If only. The War on Drugs is a jobs program. What will all those newly out of work people do? What will all of those local police departments do without the 'easy' money from the government? (I realize that some of them don't need the extra funding and just use it to buy 'toys,' but I'm sure there are other to count on it in their budget)

I'm not saying that it shouldn't end. I'm saying that it is not "as simple as it sounds" and if you try and treat it that way there will be fallout to deal with.

I think it's important in policy discussions to distinguish "simple" and "easy" as concepts. Needless to say, it would not be easy to end and unravel the drug war. As a concept and goal, however, it is a simple decision.

> What will all of those local police departments do without the 'easy' money from the government?

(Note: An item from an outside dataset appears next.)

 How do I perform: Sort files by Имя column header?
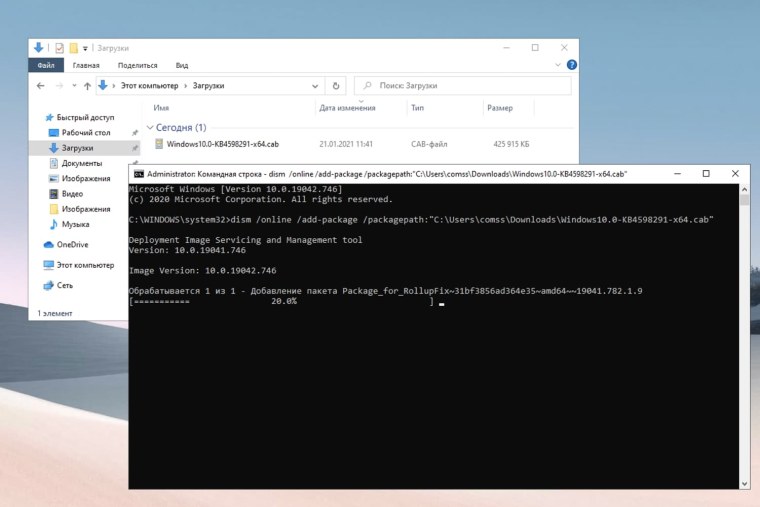point(161,108)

Perhaps they could attempt to solve and prevent crimes involving violence and fraudulent behavior, which theoretically is the reason they exist in the first place.

And the idea that the war on drugs is a revenue-positive endeavor is so preposterous I am not sure how to even address it.

Only mildly related, but this is a massively underrated point: all too many people conflate "simple" and "easy", not just here but in many other things.
> Perhaps they could attempt to solve and prevent crimes involving violence and fraudulent behavior, which theoretically is the reason they exist in the first place.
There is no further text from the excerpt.